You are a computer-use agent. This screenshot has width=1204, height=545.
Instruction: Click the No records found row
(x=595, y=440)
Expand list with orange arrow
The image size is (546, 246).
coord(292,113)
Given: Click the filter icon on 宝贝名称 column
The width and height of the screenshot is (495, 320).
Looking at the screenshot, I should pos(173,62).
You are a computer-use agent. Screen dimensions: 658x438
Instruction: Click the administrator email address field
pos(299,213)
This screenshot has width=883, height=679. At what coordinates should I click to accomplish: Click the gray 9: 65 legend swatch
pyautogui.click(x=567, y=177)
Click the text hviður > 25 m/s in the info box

...

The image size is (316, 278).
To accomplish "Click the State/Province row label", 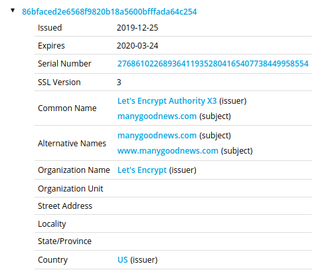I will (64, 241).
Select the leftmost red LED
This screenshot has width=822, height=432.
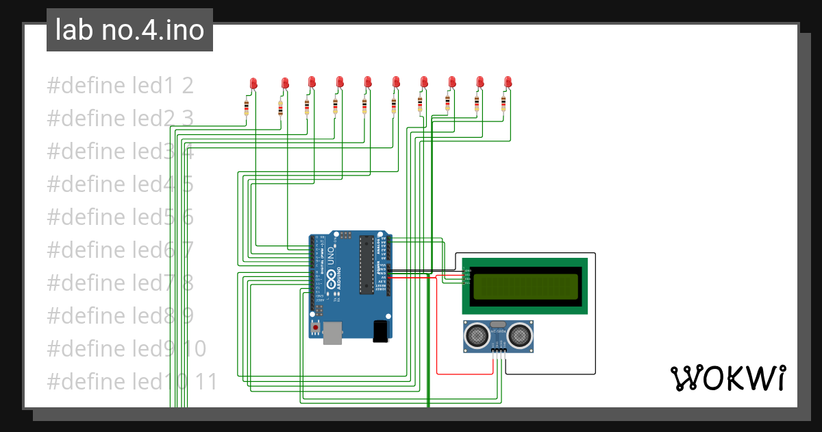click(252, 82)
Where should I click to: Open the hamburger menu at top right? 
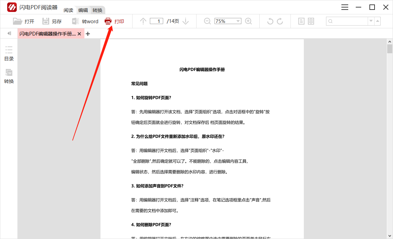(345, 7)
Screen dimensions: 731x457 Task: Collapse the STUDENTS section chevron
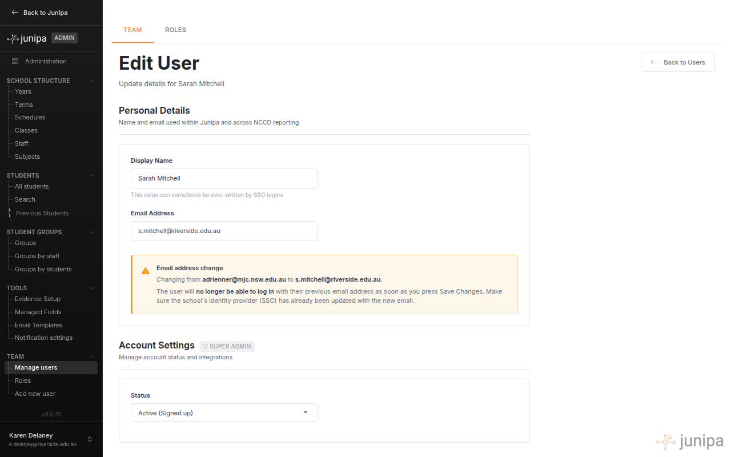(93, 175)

==

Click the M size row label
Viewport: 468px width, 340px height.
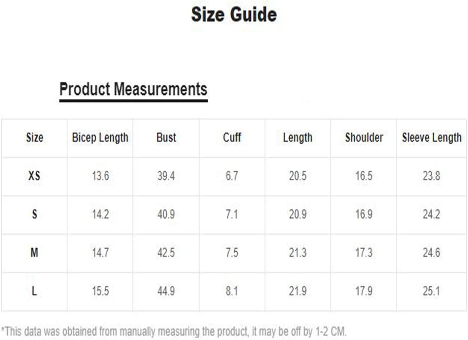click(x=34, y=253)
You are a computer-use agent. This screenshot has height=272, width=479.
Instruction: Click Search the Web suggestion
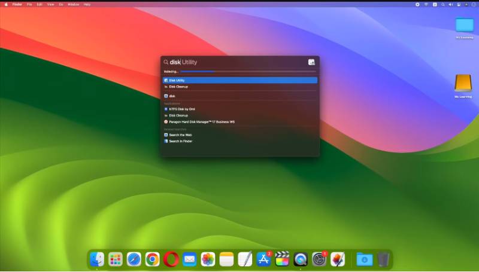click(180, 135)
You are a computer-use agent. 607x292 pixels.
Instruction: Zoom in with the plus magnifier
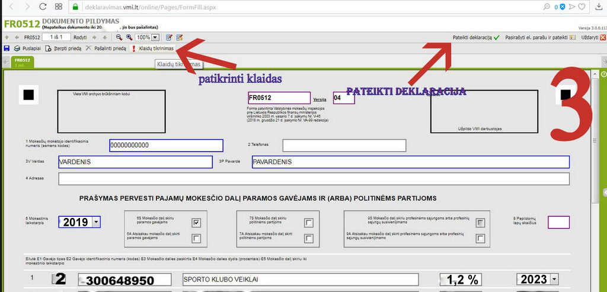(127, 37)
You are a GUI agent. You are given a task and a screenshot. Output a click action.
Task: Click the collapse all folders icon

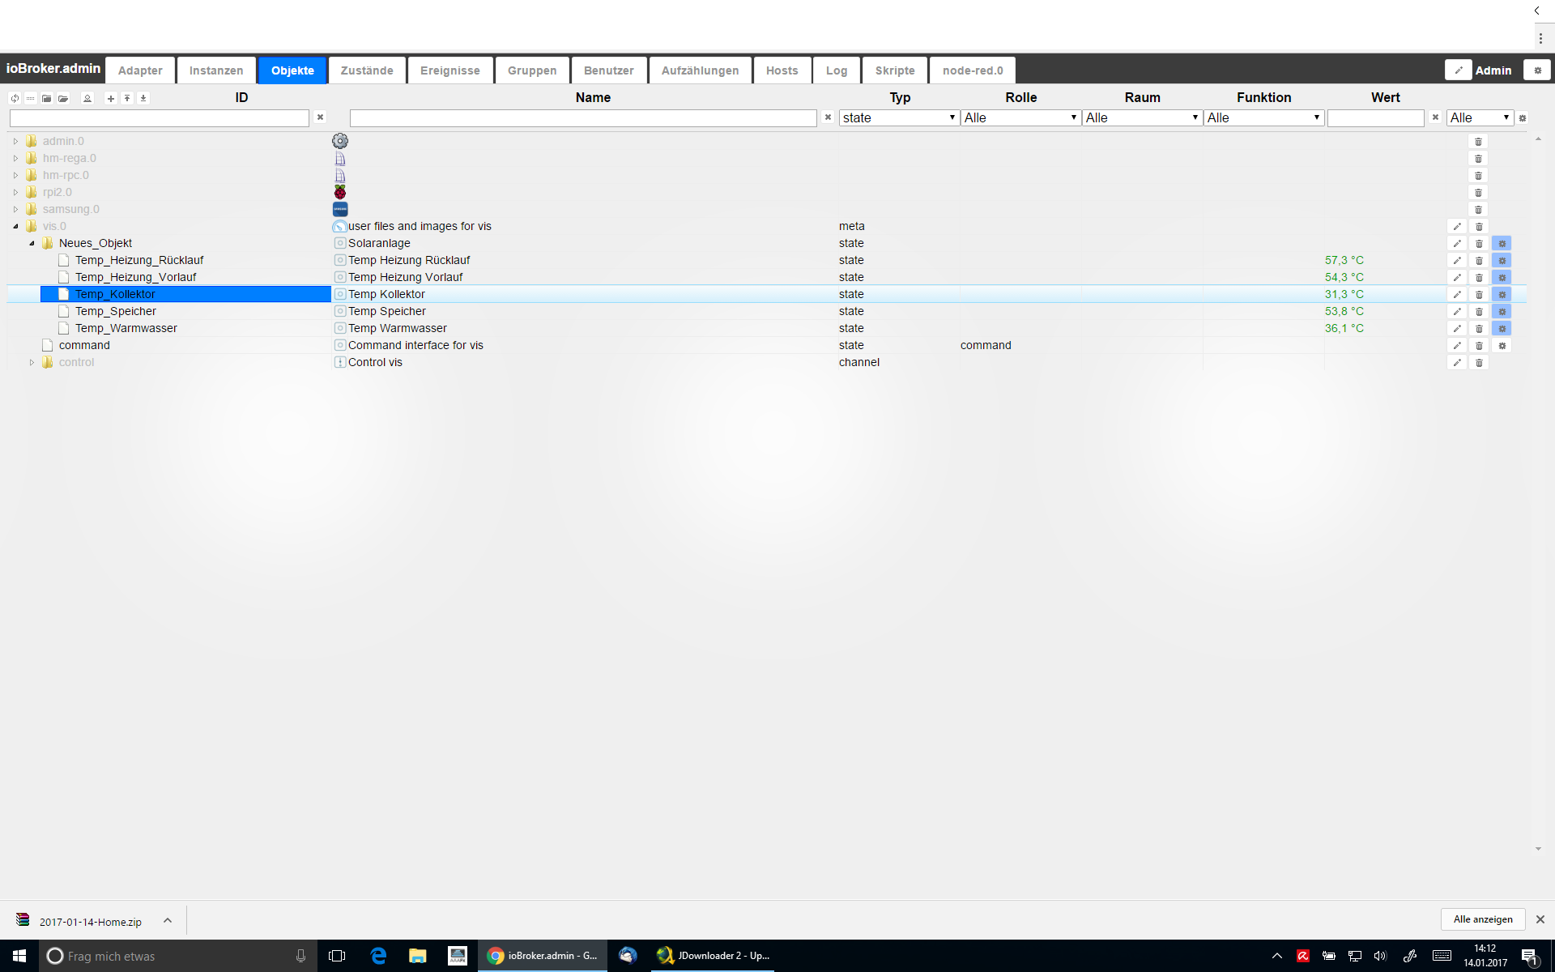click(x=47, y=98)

### Task prompt
Duplicate the records from the line that contains "has width=1204, height=545." through the line that contains "Click the text", including both of those lines.

### Reply
You are a computer-use agent. This screenshot has width=1204, height=545.
Instruction: Click the No records found row
(x=595, y=440)
Expand list with orange arrow
The image size is (546, 246).
coord(292,113)
Given: Click the filter icon on 宝贝名称 column
The width and height of the screenshot is (495, 320).
Looking at the screenshot, I should pos(173,62).
You are a computer-use agent. Screen dimensions: 658x438
Instruction: Click the administrator email address field
pos(299,213)
This screenshot has width=883, height=679. At what coordinates should I click to accomplish: Click the gray 9: 65 legend swatch
pyautogui.click(x=567, y=177)
Click the text hviður > 25 m/s in the info box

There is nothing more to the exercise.